At the national level:
National Commissions for UNESCO and Ministries of Education establish a network of schools interested in carrying out activities and in order to improve quality education, particularly its ethical, cultural and international dimensions by developing effective teaching approaches, methods and materials. This network is designed to have a multiplier effect through the diffusion of information on results obtained so that other schools in the country can carry out similar activities. There are numerous cases where ASPnet contributes to educational reform and renewal in various Member States of UNESCO.

At the regional level:
Countries within a region often share common denominators such as language, religion and culture.
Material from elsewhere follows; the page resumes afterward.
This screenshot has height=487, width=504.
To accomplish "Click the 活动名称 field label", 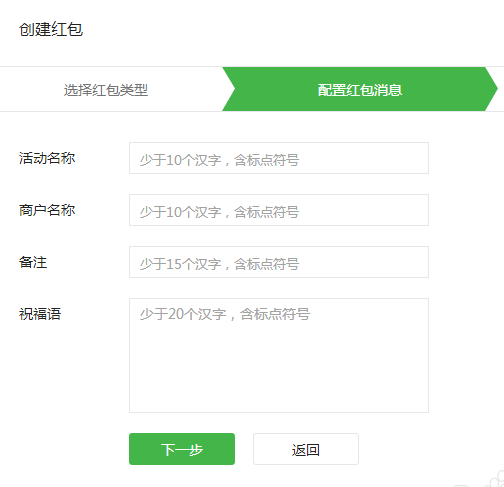I will pyautogui.click(x=47, y=158).
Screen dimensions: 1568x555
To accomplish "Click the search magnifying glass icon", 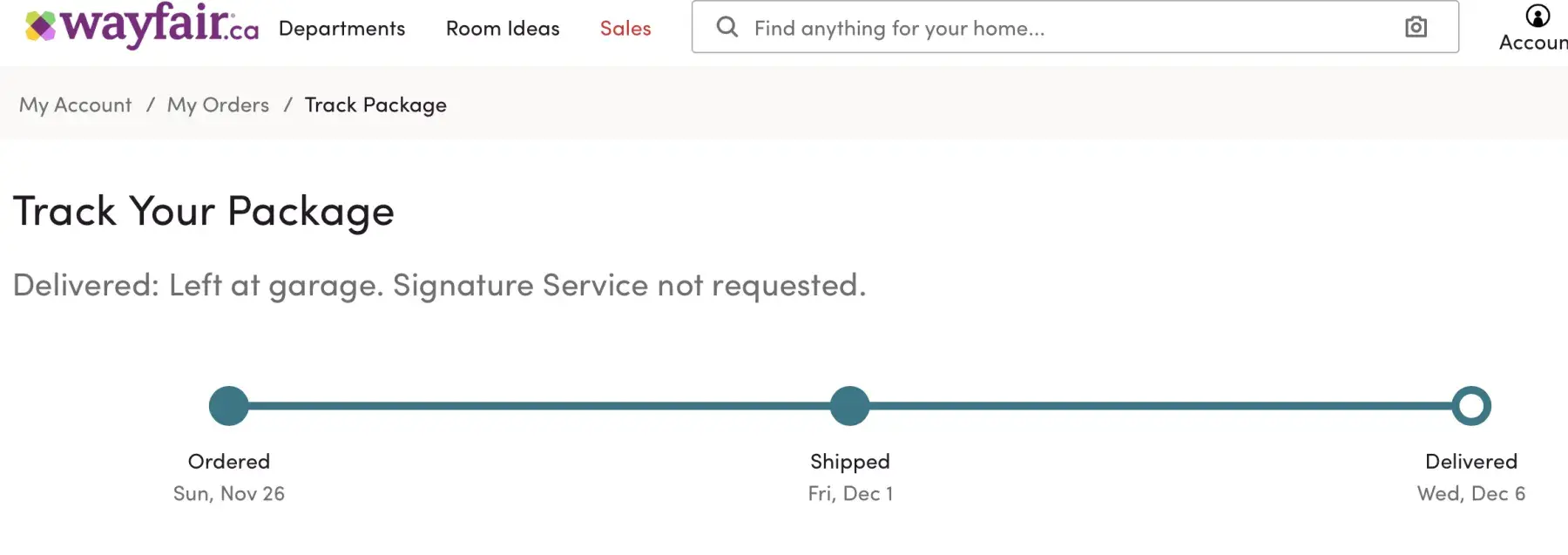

To strengthen these bonds, each region of the world is encouraged to set up an educational Plan of Action, to include regional seminars and workshops for National Co-ordinators and teachers, student and teacher exchanges, and other initiatives and events, most notably "Flagship projects".


At international level:
Efforts are made to facilitate an exchange of information on ASPnet at all levels, the conduct of international flagship projects, special events, campaigns, contests and to encourage contacts and links of solidarity between participating institutions.


Study Themes

ASPnet schools are encouraged to conduct pilot projects on four main themes of study covering a wide range of interrelated sub-topics. The point of departure should be issues relevant to the student’s own environment, concerns, and aspirations. The themes presented below provide a basis which can be extended to other topics.
 

1. World concerns and the role of the United Nations system:
Select an issue of world concern such as poverty, hunger, disease, unemployment, pollution, illiteracy, cultural identity, women's issues, population, etc., and examine various facets of the problem locally, nationally and internationally. As the students search for possible solutions, the present and future role of the United Nations and its Specialized Agencies in helping to solve such issues become more concrete and visible. The observance of International and United Nations Years and Days can also help students to situate these issues with regard to their own lives, now and in the future.

2. Human rights, democracy and tolerance:

Schools often choose the Universal Declaration of Human Rights, the Convention on the Rights of the Child, or the Decade on Education for Human Rights (1995-2004 for example, as points of departure.. Discussions should be within the context of the students' own experiences, broadening out to encompass the rights of others, sensitizing them to their own rights but also to their duties and responsibilities. Today, many activities relating to human rights aim at eliminating all manifestations of intolerance, racism, prejudice and at strengthening education for democracy, mutual respect, civic responsibility, tolerance and non- violent conflict resolution.

3. lntercultural learning:
As societies become increasingly multicultural and multiethnic, the study of other countries and cultures can be undertaken at the local and national levels. Contact can be made with parents or students of other origins, indigenous peoples, immigrant groups and with embassies and cultural centres of other nations. Such groups and organisations are an invaluable source of information and could help to promote a better understanding and appreciation of other customs, traditions and values, by contributing to exhibitions or by providing speakers to address students about the country and its role in the UN family.

4. Environmental concern:
This theme allows students to link international issues affecting the global environment to individual, local or national realities. Within this framework, they can be encouraged to confront problems of local concern which may lead them to develop strategies for the same or similar problems at both national and international levels. Activities in this area include studies on pollution, energy, forest conservation, marine and atmospheric research, soil erosion and conservation of natural resources, desertification, the "greenhouse effect", sustainable development, recycling "Agenda 21", and ultimately on how science contributes to the future of humanity. Subsequent to reflection in the classroom, community-oriented projects are often conducted to improve immediate local needs.